• 书面任务 1:
根据所给文本,才女的才名能够远播,最终靠的是什么?

浅析中国古代才女的创作成就与不足

2018-07-13 01:23郭青青西华师范大学文学院四川南充637000
名作欣赏 2018年36期
关键词:才女诗词创作

⊙郭青青[西华师范大学文学院, 四川 南充 637000]

明清才女群体在江南地区兴盛一时,作为一种新的社会范畴,“才女”呈现出与“女子”不同的内容范畴,个体性才华成为其重要内容。首先我们先谈谈何谓才女,才女是“才”“德”“色”三者的统一体。才女群体与其他女子的主要区别是能诗词,在有才的基础上还要有“德”,即遵守家庭空间对自身道德与社会规范的规训,在才德兼备的基础上还要有“色”,即“才色”,才色不是单纯的容貌,而是建立在个体性才华基础上的女性对男性的吸引力。最终,“才女”成为才德色兼备的“女子”,“才”成为“才女”与“女子”的分界,“德”成为“才女”与“青楼”的分界。才女历来是人们仰慕的对象,她们的才名得以远播终究离不开她们的创作。那么她们创作的动力何在呢?

已记录的数据:
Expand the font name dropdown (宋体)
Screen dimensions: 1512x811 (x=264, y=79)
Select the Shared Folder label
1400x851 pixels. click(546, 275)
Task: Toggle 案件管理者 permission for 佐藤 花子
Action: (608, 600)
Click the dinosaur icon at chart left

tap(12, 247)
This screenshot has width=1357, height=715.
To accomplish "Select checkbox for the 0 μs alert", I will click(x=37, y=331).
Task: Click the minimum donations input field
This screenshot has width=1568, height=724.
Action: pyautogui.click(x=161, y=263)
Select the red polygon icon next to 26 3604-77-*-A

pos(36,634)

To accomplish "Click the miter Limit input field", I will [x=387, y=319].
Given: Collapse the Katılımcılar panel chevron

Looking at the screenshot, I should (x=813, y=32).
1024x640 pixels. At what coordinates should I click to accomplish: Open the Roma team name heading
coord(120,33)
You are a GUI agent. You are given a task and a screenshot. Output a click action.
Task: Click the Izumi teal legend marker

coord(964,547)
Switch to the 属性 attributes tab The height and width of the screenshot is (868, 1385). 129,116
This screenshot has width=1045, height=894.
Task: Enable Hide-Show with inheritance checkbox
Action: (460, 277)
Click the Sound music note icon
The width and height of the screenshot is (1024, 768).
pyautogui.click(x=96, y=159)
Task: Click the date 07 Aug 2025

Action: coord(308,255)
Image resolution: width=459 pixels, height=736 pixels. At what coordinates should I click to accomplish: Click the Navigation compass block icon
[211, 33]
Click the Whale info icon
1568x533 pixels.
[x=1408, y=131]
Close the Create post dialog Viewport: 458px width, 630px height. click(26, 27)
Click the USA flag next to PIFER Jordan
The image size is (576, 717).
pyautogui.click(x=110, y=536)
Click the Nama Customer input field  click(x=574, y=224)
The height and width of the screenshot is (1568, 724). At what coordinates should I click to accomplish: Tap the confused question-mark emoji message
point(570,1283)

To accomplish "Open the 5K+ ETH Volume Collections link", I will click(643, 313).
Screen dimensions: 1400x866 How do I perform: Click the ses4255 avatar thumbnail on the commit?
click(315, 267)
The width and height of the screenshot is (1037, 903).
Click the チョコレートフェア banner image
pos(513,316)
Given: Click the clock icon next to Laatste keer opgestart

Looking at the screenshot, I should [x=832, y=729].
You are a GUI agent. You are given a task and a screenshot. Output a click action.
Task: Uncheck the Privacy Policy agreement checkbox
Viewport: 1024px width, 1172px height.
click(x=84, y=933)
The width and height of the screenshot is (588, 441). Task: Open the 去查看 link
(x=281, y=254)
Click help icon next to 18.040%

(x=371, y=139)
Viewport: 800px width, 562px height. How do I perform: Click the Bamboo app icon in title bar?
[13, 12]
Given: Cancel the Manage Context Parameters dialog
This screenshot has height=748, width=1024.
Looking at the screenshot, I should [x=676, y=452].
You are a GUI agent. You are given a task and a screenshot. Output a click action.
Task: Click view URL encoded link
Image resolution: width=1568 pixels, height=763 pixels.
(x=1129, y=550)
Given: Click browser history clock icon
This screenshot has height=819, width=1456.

• 书面任务 2:
请修改记录中从含有"Screen dimensions: 1400x866"的一行到记录末尾的各行(首尾两行都包括在内),把其中的"Privacy Policy"换成"Terms of Use",其余内容一律不变,只写出这些行。

• 结果 1:
才女的才名得以远播,终究离不开她们的创作。

• 结果 2:
Screen dimensions: 1400x866 How do I perform: Click the ses4255 avatar thumbnail on the commit?
click(315, 267)
The width and height of the screenshot is (1037, 903).
Click the チョコレートフェア banner image
pos(513,316)
Given: Click the clock icon next to Laatste keer opgestart

Looking at the screenshot, I should [x=832, y=729].
You are a GUI agent. You are given a task and a screenshot. Output a click action.
Task: Uncheck the Terms of Use agreement checkbox
Viewport: 1024px width, 1172px height.
click(x=84, y=933)
The width and height of the screenshot is (588, 441). Task: Open the 去查看 link
(x=281, y=254)
Click help icon next to 18.040%

(x=371, y=139)
Viewport: 800px width, 562px height. How do I perform: Click the Bamboo app icon in title bar?
[13, 12]
Given: Cancel the Manage Context Parameters dialog
This screenshot has height=748, width=1024.
Looking at the screenshot, I should [x=676, y=452].
You are a GUI agent. You are given a task and a screenshot. Output a click action.
Task: Click view URL encoded link
Image resolution: width=1568 pixels, height=763 pixels.
(x=1129, y=550)
Given: Click browser history clock icon
This screenshot has height=819, width=1456.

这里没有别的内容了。